(Task statement) The required answer is the run of lines from the one holding "Click the 'We've" to the end of the data below, copied exactly and free of pictures.

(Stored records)
------
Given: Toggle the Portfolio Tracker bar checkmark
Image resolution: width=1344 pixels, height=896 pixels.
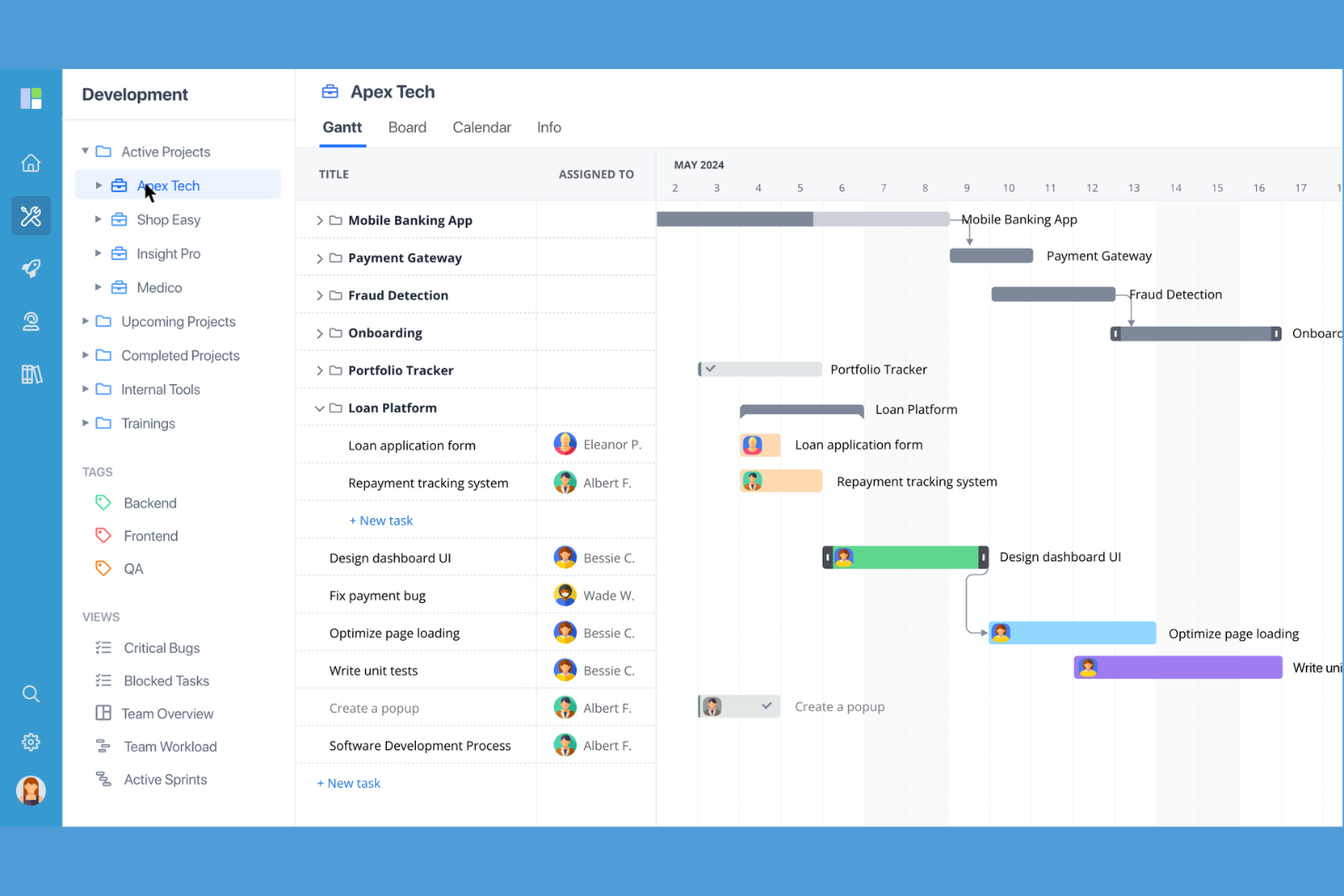Looking at the screenshot, I should pos(711,369).
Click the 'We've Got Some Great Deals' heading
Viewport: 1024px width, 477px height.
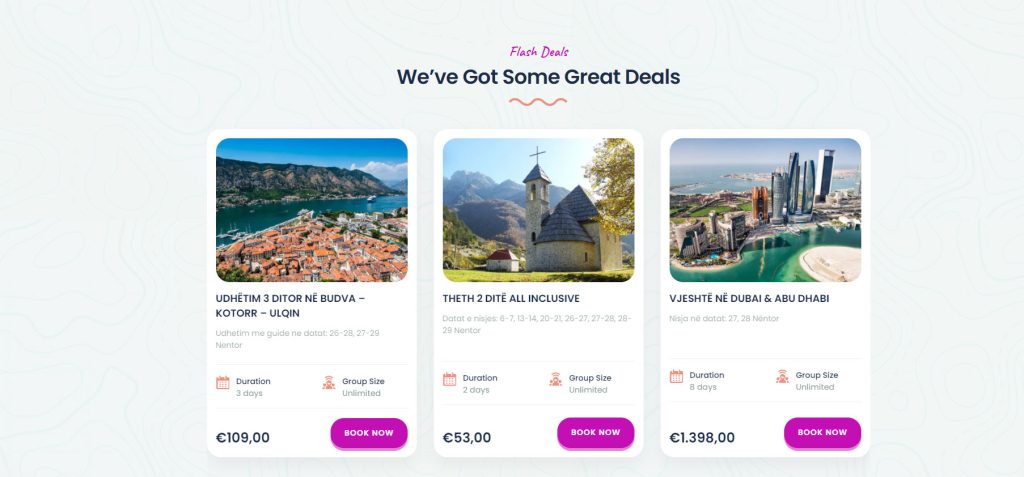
------
(Exercise solution)
Click the 'We've Got Some Great Deals' heading
Viewport: 1024px width, 477px height.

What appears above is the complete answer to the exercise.